Bisnis.com, JAKARTA - Permintaan pengusaha agar diberikan bantuan pinjaman lunak demi menekan meluasnya gelombang pemutusan hubungan kerja (PHK), dinilai masih memungkinkan untuk dilakukan oleh pemerintah.
Seperti diketahui, sejumlah pengusaha mengaku kesulitan mendapatkan pinjaman dari bank karena dinilai memiliki bisnis yang rentan dan berisiko di tengah Covid-19. Kondisi ini membuat perusahaan mengalami kesulitan operasional, termasuk pembayaran tunjangan hari raya, bahkan banyak yang terpaksa merumahkan pekerjanya.
Ekonom Bank Permata Josua Pardede mengatakan pemerintah memang masih memiliki ruang untuk membantu perusahaan-perusahaan yang terdampak oleh krisis dengan memberikan pinjaman lunak.
Josua mengutip data Kementerian Keuangan yang menyebutkan pemerintah saat ini mempunyai sekitar Rp220 triliun atau sekitar 54,32 persen dari total stimulus untuk penanganan Covid-19. Dengan anggaran sebesar itu, sekitar Rp150 triliun akan digunakan untuk pemulihan perekonomian nasional, sedangkan Rp70 triliun akan dianggarkan untuk keringanan pajak.
Menurutnya, pemerintah masih punya ruang untuk membantu perusahaan-perusahaan yang terdampak oleh krisis ini melalui dana Rp150 triliun ini. Pemerintah diperkirakan akan menggelontorkan dana tersebut untuk pinjaman lunak bagi perusahaan yang terdampak mengingat pos dari anggaran tersebut terletak pada pos investasi dan bukan pengeluaran pemerintah.
"Namun, pemerintah perlu dengan segera mengumumkan kebijakan stimulus ini secara detail, agar perusahaan-perusahaan yang terdampak mampu memproyeksikan kondisi keuangan perusahaan ke depan tanpa perlu melakukan PHK pekerjanya," katanya.

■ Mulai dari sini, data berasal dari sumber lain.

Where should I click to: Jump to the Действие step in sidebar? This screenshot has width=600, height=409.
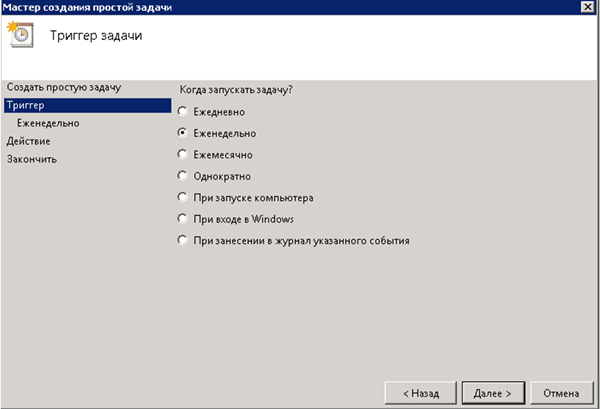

Apabila pemerintah terlambat dalam pencairan dana ini, lanjut Josua, stimulus ini menjadi kurang signifikan. Pasalnya, pemutusan hubungan kerja (PHK) karyawan cenderung sudah terlampau besar.
"Pinjaman lunak ini sendiri merupakan salah satu kebijakan optimum dari pemerintah mengingat likuiditas di pasar cenderung ketat di tengah wabah Covid-19 ini," katanya.